GST is levied at 15%, and based on consumption, you charge GST at 15% on Sales, you claim 15% of GST on relevant expenses. The difference between the two is filed with the IRD in your GST Return and the difference is paid to the IRD or refunded to you.
Income tax is a tax is based on profit, whereby we take your Sales less your expenses, (all recorded at net of GST) then establish the relevant tax rate – company rate or individual rates, this net taxable income is filed with the IRD in your income tax return at the end of each tax year.
1. Income Tax
Everyone who earns taxable income in New Zealand pays income tax.
Business owners must file a tax return each year to the IRD declaring their taxable profit. Income tax is then calculated as a percentage of the profit which is paid to the IRD. The percentage of tax paid depends on the business structure. Profit is calculated as sales (what you receive from your customers) less any business- related expenditure.
2. Goods and Services Tax (GST)
GST is calculated at 15% and is a tax on consumption (it is charged on goods and services). It is compulsory to register for GST if you carry out a taxable activity and:
- Turnover was $60,000 or more in the last 12 months or will be $60,000 or more in the next 12 months, or
- Prices include GST.
As soon as any of these criteria applies, GST registration is compulsory within 21 days, although you can voluntarily register if you don’t meet the criteria above.

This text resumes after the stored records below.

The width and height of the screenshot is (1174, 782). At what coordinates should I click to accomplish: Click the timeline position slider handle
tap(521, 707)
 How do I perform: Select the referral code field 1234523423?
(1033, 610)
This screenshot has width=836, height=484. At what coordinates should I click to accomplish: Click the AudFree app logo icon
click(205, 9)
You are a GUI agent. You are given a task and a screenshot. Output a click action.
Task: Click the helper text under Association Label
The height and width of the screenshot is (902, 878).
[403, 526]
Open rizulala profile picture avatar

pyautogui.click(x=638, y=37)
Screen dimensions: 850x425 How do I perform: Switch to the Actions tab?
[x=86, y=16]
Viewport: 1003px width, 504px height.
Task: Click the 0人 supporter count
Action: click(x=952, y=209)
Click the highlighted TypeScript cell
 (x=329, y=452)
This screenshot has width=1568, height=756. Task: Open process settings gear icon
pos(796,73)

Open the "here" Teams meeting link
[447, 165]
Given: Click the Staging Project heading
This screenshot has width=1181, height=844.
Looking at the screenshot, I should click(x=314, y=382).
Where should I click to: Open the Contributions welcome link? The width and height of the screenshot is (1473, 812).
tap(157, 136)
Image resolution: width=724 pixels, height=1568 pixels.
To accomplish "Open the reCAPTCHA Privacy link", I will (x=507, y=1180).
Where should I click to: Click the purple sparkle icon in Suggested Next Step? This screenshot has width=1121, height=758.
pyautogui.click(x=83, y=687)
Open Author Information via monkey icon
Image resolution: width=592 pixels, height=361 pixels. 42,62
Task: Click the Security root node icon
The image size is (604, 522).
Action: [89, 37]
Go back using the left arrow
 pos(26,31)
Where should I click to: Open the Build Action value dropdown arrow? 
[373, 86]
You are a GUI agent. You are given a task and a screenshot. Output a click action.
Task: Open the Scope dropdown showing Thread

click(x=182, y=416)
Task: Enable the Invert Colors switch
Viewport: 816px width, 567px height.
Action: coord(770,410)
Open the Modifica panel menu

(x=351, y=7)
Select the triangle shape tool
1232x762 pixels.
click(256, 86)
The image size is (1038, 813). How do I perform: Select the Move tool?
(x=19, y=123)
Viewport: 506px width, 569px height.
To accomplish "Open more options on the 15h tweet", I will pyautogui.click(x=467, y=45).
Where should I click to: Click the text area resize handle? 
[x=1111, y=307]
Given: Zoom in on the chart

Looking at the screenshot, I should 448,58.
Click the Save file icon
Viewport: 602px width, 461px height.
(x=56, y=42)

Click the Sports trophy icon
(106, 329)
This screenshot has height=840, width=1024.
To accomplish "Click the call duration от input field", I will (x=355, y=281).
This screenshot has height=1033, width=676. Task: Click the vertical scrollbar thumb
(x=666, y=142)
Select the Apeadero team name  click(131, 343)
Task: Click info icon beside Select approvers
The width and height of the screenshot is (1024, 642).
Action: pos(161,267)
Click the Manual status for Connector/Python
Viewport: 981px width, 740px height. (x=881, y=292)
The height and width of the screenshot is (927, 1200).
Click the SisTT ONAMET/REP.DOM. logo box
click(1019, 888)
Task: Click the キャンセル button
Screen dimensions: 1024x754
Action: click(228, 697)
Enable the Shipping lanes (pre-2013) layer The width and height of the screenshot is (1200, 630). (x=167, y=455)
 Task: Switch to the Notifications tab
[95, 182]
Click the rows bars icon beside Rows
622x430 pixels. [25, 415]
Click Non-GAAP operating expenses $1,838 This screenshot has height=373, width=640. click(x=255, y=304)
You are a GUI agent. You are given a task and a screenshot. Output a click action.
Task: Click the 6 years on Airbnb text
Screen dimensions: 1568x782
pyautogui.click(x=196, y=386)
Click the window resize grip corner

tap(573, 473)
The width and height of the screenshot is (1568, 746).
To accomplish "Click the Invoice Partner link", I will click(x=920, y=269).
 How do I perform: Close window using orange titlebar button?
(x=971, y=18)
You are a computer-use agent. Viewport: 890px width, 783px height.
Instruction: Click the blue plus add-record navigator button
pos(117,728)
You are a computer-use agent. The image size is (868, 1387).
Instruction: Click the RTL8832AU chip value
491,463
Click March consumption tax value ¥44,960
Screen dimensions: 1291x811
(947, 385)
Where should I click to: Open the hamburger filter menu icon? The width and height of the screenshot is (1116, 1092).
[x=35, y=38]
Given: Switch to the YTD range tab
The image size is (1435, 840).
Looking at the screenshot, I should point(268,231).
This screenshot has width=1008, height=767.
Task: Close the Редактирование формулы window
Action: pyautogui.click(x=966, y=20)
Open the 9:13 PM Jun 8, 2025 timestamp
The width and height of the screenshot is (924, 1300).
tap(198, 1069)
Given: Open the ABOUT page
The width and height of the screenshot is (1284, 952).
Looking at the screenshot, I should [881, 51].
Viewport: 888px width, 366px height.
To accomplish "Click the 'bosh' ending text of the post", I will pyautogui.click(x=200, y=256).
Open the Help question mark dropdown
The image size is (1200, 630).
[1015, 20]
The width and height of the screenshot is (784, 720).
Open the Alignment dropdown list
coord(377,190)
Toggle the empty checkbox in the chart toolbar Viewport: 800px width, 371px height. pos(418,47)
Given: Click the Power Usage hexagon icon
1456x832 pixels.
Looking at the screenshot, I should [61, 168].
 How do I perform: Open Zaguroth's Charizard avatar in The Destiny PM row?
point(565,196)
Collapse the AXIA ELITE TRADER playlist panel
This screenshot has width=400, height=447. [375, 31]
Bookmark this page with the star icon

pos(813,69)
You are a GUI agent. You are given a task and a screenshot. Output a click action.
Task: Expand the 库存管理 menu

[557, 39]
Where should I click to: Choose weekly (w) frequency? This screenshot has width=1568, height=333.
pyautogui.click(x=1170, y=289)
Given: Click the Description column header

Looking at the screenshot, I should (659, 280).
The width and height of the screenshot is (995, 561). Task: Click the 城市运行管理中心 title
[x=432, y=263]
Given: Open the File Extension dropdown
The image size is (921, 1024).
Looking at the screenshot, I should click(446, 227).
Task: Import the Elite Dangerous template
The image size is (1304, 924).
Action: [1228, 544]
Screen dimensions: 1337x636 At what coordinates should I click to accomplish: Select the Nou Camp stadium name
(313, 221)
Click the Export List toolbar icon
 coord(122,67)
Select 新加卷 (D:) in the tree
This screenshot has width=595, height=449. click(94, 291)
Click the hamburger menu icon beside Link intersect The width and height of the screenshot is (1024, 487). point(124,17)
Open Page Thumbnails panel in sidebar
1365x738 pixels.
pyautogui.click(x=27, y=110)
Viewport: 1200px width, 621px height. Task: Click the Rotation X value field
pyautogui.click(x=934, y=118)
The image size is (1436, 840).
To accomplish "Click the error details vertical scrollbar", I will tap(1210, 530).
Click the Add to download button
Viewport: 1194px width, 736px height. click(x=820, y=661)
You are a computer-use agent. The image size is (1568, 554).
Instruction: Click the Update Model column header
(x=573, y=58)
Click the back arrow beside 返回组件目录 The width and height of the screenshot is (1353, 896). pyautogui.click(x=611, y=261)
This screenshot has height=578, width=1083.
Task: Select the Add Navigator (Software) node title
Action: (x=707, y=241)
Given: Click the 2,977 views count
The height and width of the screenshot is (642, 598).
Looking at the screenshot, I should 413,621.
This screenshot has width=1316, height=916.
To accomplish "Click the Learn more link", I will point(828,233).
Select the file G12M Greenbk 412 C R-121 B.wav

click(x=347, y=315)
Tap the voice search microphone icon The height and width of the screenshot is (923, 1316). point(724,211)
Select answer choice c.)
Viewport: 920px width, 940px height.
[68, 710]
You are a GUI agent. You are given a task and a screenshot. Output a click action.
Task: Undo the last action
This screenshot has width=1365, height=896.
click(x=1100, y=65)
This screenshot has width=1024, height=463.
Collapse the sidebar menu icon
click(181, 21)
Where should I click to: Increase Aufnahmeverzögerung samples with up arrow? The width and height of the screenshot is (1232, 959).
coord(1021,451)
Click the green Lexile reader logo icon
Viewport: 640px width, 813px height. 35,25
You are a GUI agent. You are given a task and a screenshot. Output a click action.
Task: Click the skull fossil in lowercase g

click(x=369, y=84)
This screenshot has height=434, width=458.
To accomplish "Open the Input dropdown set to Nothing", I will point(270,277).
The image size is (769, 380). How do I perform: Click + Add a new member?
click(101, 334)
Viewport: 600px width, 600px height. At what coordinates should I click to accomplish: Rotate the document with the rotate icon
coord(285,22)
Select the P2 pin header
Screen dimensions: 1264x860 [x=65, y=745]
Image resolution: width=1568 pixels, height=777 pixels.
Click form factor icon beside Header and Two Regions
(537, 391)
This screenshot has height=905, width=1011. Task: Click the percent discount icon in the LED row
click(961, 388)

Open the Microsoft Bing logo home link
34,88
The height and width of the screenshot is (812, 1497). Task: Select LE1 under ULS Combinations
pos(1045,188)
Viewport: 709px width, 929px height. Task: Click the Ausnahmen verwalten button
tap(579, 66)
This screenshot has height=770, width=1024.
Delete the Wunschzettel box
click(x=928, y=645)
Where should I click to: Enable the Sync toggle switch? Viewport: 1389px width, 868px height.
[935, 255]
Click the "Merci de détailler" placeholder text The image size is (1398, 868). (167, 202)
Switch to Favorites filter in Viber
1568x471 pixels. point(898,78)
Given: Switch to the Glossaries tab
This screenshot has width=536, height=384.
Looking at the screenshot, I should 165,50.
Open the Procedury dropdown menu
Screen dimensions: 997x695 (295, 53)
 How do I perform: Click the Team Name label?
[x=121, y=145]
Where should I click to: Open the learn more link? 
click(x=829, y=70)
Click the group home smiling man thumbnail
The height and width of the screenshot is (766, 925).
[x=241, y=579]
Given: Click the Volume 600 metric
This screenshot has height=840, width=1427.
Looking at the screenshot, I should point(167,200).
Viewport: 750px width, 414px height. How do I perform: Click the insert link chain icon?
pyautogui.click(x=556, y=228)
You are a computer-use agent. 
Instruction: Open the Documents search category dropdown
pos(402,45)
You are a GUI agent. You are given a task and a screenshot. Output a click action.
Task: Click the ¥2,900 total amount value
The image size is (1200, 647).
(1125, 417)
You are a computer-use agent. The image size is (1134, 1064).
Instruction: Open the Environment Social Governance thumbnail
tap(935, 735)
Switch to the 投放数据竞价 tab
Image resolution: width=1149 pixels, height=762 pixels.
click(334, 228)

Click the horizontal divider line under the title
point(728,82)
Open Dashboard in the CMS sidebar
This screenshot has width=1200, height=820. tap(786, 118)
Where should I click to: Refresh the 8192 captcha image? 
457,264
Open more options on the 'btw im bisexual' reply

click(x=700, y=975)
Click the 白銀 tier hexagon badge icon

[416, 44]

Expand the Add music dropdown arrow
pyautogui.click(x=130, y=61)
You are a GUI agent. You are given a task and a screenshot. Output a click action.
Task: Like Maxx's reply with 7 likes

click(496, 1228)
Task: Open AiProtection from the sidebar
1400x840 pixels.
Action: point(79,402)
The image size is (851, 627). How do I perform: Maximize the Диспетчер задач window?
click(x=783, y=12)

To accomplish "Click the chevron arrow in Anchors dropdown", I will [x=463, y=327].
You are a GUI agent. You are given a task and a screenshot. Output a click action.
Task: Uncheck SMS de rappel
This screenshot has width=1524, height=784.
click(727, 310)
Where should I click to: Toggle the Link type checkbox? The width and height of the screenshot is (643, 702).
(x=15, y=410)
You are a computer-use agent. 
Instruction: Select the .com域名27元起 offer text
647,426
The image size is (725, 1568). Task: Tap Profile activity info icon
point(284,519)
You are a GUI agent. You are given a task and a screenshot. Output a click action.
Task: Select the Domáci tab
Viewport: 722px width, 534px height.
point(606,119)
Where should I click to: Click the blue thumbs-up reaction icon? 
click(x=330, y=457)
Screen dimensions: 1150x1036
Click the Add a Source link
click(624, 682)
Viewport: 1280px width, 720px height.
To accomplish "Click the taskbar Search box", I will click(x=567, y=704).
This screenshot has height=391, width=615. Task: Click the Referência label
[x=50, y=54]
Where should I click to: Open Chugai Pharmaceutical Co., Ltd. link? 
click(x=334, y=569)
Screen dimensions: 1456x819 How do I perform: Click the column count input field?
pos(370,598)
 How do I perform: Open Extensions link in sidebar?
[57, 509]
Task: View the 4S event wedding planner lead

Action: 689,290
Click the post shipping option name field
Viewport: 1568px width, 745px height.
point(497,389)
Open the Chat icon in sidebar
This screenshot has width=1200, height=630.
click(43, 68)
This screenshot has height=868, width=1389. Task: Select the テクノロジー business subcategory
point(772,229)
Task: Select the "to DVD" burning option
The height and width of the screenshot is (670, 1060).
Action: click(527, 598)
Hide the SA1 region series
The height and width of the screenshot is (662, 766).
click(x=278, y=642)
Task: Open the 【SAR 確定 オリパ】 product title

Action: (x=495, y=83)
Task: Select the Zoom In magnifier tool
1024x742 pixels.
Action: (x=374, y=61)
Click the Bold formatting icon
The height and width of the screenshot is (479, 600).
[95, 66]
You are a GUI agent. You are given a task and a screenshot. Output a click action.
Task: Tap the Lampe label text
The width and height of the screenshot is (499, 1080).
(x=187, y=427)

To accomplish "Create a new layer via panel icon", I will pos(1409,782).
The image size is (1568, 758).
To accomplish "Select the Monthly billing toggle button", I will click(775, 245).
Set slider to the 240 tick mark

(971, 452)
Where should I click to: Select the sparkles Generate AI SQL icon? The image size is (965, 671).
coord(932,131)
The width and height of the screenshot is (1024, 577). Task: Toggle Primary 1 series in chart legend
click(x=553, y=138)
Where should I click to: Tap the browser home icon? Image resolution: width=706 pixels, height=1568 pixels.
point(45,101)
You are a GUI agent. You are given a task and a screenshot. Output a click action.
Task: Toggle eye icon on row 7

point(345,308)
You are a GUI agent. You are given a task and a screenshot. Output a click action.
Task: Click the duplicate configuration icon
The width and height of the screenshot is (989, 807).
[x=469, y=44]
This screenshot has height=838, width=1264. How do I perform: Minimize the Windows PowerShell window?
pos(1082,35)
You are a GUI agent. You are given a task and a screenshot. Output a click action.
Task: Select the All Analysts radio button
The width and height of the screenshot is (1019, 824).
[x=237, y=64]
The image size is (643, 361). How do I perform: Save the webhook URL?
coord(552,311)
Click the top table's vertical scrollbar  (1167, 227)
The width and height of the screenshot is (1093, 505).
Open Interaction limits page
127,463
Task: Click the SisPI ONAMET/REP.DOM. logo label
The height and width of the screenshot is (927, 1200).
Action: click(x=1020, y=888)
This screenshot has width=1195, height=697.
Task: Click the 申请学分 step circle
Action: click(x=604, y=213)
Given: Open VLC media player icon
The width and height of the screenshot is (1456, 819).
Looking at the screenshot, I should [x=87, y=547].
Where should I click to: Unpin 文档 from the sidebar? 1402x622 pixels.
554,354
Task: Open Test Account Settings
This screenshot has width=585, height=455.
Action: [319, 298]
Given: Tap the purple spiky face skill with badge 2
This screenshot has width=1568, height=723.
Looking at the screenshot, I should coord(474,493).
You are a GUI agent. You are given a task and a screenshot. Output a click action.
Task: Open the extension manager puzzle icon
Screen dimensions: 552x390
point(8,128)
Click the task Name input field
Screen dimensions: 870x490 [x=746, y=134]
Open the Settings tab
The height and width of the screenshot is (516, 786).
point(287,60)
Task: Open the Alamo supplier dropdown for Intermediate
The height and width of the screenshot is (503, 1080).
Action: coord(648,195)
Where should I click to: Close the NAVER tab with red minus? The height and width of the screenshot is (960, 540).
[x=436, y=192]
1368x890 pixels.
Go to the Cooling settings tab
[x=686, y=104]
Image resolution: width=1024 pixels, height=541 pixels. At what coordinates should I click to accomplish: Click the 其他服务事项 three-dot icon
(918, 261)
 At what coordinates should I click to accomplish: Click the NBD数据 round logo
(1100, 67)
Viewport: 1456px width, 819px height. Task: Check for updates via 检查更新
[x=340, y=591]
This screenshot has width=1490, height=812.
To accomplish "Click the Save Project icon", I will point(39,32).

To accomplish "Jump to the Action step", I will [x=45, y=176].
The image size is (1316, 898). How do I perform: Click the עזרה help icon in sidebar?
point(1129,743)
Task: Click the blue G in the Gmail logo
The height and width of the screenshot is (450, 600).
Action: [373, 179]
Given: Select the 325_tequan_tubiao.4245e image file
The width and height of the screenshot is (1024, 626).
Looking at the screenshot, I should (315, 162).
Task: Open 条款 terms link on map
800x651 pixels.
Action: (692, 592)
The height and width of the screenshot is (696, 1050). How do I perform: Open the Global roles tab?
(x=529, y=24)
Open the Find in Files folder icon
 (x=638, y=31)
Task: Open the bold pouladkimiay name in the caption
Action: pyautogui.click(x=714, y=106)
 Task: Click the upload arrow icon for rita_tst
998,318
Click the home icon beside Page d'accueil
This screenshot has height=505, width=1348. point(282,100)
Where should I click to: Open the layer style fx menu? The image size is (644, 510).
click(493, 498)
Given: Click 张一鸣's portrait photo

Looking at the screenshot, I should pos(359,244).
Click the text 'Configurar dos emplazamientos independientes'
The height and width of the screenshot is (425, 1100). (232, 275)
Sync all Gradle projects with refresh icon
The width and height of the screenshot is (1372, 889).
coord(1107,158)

If a business is registered for GST it charges GST and pays this to the IRD on a regular basis in a GST return. For example, if a business sells goods or services for $115, they collect GST of $15 and pay it to the IRD when filing their GST return. If a business pays for goods or service with GST included they can claim the GST back on those goods or services. At the end of the GST period the difference between what they have collected in GST and paid in GST is the net GST amount which will be payable or refundable from the IRD.
Other key differences between Income Tax and GST:
- GST can be claimed on capital assets however these are not deductible for income tax. For example, if a business purchases a motor vehicle for $57,500 the GST of $7,500 can be claimed as a GST refund, however no deduction for the purchase price of the vehicle is allowed for income tax, depreciation only apples for income tax purposes – refer our article on what is a fixed asset.
- Financial expenditure such as interest on loans, and bank fees can be claimed as expenses for income tax but no GST is claimable on financial services. There is also no GST on interest and dividends received.
- Some transactions such as land sales can have different outcomes depending on both the purchases and vendors GST status – for these transactions it depends on a range of different factors which are applied on a case by case situation.